L’idée d’un “vote caché” est utilisée par plusieurs prétendants à l’Elysée pour soutenir l’idée qu’ils feront mentir les sondages.
“Cachez ces voix que je ne saurais voir”: de Manuel Valls au Front national, en passant par le camp filloniste, l’hypothèse d’un “vote caché” fait office, au choix, de chiffon “rouge” justifiant le ralliement à Emmanuel Macron, de gonflette électorale avant une défaite annoncée au second tour, ou de raison d’espérer une surprise bis de la primaire de la droite.
Honte de son vote
La thèse du “vote caché” est simple: un citoyen interrogé par un institut de sondage ne donne pas toujours son vote véritable. Historiquement, ce concept décrit d’abord un comportement électoral observé chez les électeurs du Front national qui, sous le coup d’un mélange de honte et de pression sociale, ne se prononçaient pour l’extrême droite qu’une fois dans le secret de l’isoloir.
Dans Libération, Jérôme Fourquet, de l’Ifop, remet en cause la pertinence du “vote caché” aujourd’hui: “Les sondages sont aujourd’hui quasiment tous réalisés par Internet. Donc le fait de ne pas oser dire pour qui on vote ne se pose pas. On n’est pas en face-à-face ou au téléphone avec un enquêteur. On est devant son écran. Cet argument ne tient pas. La preuve, c’est que quand on demande aux gens pour qui ils ont voté avant, c’est très proche du réel, ce qui n’était pas le cas avant au téléphone.”

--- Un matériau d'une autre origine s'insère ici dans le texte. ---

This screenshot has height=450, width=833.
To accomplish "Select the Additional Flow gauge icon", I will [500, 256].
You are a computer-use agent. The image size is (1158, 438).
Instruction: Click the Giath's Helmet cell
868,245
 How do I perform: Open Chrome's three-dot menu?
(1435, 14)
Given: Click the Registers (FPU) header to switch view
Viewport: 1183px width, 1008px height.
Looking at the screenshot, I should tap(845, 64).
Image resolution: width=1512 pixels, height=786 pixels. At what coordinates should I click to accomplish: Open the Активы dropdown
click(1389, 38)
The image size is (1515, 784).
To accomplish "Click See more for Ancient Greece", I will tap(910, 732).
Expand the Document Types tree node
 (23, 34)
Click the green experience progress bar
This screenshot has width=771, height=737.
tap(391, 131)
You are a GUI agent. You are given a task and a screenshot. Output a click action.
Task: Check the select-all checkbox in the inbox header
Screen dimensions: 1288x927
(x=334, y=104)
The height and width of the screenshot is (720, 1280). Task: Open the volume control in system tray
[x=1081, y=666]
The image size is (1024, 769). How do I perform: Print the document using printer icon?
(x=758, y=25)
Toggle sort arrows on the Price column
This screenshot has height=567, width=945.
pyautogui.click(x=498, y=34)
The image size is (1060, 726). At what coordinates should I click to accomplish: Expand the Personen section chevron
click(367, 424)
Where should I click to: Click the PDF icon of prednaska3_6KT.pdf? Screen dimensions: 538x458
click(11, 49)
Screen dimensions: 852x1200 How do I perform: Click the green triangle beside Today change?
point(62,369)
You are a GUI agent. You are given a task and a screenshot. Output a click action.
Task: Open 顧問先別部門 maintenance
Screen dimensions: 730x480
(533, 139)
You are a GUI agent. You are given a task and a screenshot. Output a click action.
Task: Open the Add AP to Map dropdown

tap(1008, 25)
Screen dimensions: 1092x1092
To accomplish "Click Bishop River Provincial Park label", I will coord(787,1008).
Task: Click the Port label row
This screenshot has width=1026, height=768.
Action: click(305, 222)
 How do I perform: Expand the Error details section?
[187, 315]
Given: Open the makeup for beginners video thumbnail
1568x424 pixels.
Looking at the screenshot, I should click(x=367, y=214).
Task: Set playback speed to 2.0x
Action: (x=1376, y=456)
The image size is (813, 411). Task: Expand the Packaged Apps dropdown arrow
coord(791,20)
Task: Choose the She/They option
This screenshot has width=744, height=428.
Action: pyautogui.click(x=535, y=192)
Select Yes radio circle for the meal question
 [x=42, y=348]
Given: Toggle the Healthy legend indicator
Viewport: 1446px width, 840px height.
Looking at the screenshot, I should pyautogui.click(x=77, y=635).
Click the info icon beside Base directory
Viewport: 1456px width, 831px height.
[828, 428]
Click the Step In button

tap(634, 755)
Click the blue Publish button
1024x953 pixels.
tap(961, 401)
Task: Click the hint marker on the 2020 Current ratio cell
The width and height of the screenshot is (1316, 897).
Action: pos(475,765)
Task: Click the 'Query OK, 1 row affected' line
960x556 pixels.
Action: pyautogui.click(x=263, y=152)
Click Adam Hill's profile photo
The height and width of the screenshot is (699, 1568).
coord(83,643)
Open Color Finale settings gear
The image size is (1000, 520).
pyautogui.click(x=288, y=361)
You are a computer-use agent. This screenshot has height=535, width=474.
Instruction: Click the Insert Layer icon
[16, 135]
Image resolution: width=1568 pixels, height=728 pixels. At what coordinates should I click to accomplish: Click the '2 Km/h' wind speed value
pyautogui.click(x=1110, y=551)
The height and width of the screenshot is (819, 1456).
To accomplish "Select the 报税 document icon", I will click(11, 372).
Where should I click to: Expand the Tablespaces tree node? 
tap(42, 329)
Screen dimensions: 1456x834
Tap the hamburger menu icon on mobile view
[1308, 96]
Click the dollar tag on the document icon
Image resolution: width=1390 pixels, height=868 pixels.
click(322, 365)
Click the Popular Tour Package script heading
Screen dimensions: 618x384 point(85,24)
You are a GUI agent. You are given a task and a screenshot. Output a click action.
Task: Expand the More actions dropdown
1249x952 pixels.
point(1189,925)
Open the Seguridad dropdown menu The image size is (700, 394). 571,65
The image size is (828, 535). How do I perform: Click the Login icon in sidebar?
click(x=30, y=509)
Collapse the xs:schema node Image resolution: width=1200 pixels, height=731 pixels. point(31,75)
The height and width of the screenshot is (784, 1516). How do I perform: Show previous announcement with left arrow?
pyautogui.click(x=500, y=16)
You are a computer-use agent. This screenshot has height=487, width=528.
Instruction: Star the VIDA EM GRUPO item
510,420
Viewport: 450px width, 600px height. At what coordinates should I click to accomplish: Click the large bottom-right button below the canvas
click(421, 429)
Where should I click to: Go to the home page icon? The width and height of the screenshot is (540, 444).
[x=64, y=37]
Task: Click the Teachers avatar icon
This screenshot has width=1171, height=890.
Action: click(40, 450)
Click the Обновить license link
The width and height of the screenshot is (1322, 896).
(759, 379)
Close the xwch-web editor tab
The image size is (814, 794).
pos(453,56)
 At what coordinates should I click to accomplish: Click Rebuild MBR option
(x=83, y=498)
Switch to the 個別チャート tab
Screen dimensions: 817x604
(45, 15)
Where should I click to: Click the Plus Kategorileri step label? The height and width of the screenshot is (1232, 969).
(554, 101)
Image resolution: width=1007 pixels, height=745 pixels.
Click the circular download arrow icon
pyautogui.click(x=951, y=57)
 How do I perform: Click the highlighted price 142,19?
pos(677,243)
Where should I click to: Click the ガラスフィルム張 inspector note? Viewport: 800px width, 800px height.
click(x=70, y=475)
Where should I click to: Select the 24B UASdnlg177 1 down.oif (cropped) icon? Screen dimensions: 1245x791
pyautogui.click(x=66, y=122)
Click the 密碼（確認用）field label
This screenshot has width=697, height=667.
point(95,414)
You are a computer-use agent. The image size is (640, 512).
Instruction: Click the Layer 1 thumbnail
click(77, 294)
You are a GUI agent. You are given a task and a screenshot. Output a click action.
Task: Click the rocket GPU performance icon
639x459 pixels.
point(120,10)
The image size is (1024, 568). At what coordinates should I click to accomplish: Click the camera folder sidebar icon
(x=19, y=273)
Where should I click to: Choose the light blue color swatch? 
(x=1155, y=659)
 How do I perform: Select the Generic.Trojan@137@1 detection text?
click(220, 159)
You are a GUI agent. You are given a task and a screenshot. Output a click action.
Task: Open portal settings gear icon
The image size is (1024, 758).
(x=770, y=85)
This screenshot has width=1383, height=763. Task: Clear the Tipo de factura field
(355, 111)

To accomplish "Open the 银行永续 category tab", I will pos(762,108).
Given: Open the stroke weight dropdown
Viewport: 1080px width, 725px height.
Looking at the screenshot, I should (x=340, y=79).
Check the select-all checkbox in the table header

Cependant reprise pendant la campagne par Nicolas Sarkozy en 2012, puis lors de son retour perdant de la primaire de la droite en 2016, l’idée d’un “vote caché” a été distordue par les sarkozystes: en plus d’un vote “honteux”, elle intègre désormais l’argument nébuleux de la surmobilisation d’un électorat dans l’angle mort des instituts de sondage jusqu’à l’élection, comme les personnages âgées pour François Fillon en novembre.
Tactiquement, l’argument colle parfaitement à la campagne du candidat Les Républicains. Mais François Fillon n’est pas le seul à miser sur cette mécanique: “les électeurs vont retrouver les fondamentaux du vote pour Benoît Hamon, prédit ainsi le premier secrétaire du parti socialiste Jean-Christophe Cambadélis dans L’Opinion, ils vont réactiver le clivage gauche-droite”. Le patron du PS en est sûr: dans le secret de l’isoloir, les sympathisants PS vont voter pour le candidat du parti, par “réflexe”.
Plus que caché, le vote des électeurs est surtout pour le moment indécis. Avec un taux d’abstention annoncé dans les intentions de vote à 37% – un record pour une élection présidentielle – les électeurs cachés risquent fort de ne jamais sortir du bois.
En outre, selon un sondage Odoxa pour France Info publié le 24 mars, 43 % des Français ne savent toujours pas pour qui voter. De quoi ébranler l’idée d’une masse silencieuse acquise à un candidat, prête à se mobiliser massivement le jour de l’élection. En creux, l’idée d’un “vote caché” reflète surtout l’incertitude qui règne dans cette campagne. Plutôt qu’un cache-cache, c’est bien un colin-maillard démocratique qui attend pourtant les candidats le 23 avril.